R: Infelizmente em medicina nada é 100%, e no caso do DPI não é diferente. A garantia do resultado é entre 90 a 99%. É importante que na gestação, se for desejo do casal, seja comprovado o resultado por meio de exames de medicina fetal como por exemplo, a Translucência Nucal realizada na 13a semana de gestação e a Amniocentese que retira o líquido amniótico do útero. Após esses exames é possível dar a resposta certa em praticamente 100% dos casos.

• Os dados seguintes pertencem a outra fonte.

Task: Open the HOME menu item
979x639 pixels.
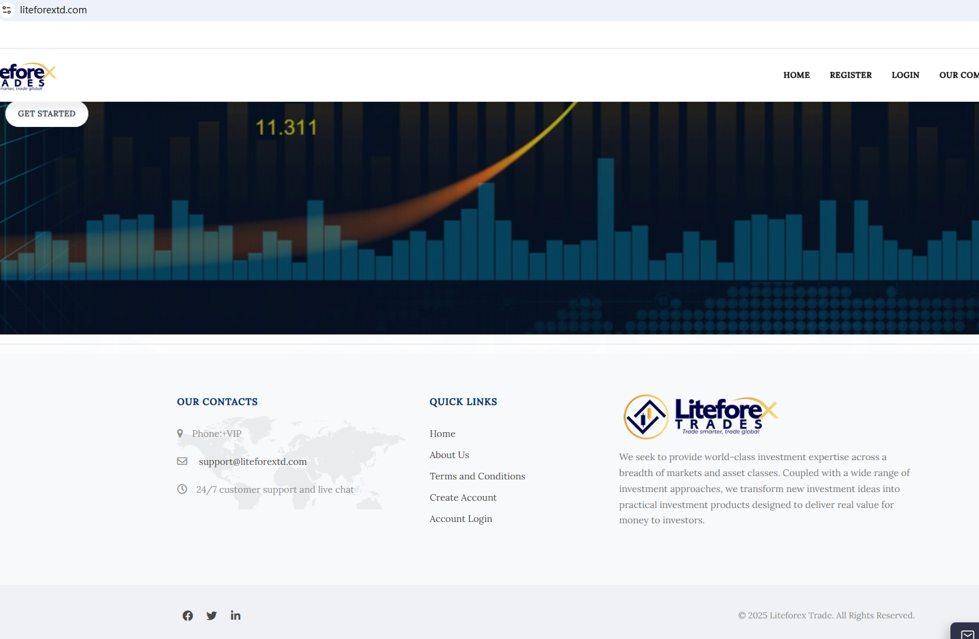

6) Os embriões de qualidade máxima, que são os que têm no 3o dia após a fertilização 8 células e nenhuma fragmentação, têm risco de ter anomalia cromossômica?
R: Sim. Embora as anomalias cromossômicas sejam mais comuns em embriões com fragmentação, os embriões de ótima qualidade não devem ser excluídos, apesar das chances mais baixa desses problemas acontecerem, ainda assim, a probabilidade existe, principalmente nas mulheres com mais idade.

7) A biópsia embrionária pode danificar o embrião?
R: A biópsia embrionária é um procedimento invasivo que retira 1 ou 2 células do embrião diminuindo de 8 para 6 ou 7 no total. A princípio, por ser um trabalho realizado por um profissional altamente qualificado (embriologista), esta chance é mínima, mas não deve ser desconsiderada. A probabilidade de algum dano acontecer ao embrião é inferior a 1%.

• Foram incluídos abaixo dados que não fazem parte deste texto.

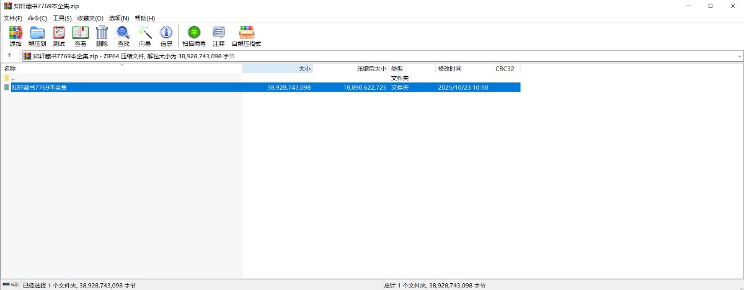Screen dimensions: 744x290
Task: Click the Delete (删除) trash icon
Action: click(102, 36)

8) Há mudanças nas taxas de gravidez ou índice de aborto quando este procedimento é realizado?
R: Aparentemente não. Existem algumas controvérsias sobre a taxa de gravidez quando se retira uma célula do embrião, mas até o momento não existe qualquer prova. Por isso, é importante que o embrião que for estudado tenha sua morfologia praticamente perfeita.

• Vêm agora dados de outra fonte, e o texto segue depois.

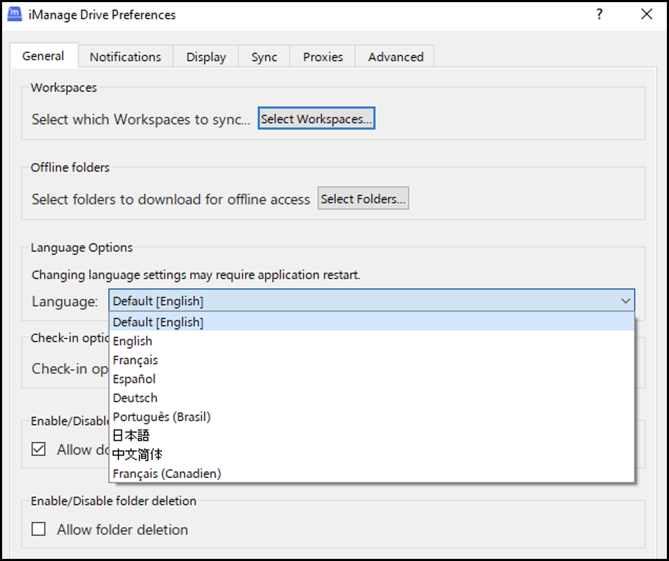Screen dimensions: 669x561
Task: Enable the Allow folder deletion checkbox
Action: (38, 529)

9) Existem alterações nas crianças que nascem após a realização deste procedimento?
R: Já existem mais de 1000 crianças no mundo nascidas após a realização dos DPI e não há até hoje publicação que demonstre um índice maior de malformações quando comparado com a gravidez natural ou com casos de FIV convencional.

10) Qual o futuro do DPI?
R: Alguns Centros de Reprodução Humana vêm incentivando o uso do DPI na rotina da Fertilização In Vitro. Acreditam eles que ao realizar estes exames em todos os embriões selecionados será possível diminuir o número deles para transferência uterina, diminuindo assim, a chance de gestação múltipla e aumentando a probabilidade de resultados positivos. Isto porque, ao contrário do que é feito na rotina, os embriões escolhidos para a transferência uterina são escolhidos somente pela morfologia (número de células e grande fragmentação). Isto implica na probabilidade de estar se transferindo embriões com anomalias cromossômicas que poderão se implantar ou não. Esta conduta não é utilizada pela grande maioria dos Centros de Reprodução Humana do Mundo. O DPI ainda é utilizado somente em casos especiais. Futuramente acredita-se que seja utilizado para doenças genéticas tardias que envolvem uma predisposição, como por exemplo, câncer de mama, diabetes e outras. Estas indicações para o futuro ainda estão em estudo e não têm indicações na rotina das clínicas de Medicina Reprodutiva.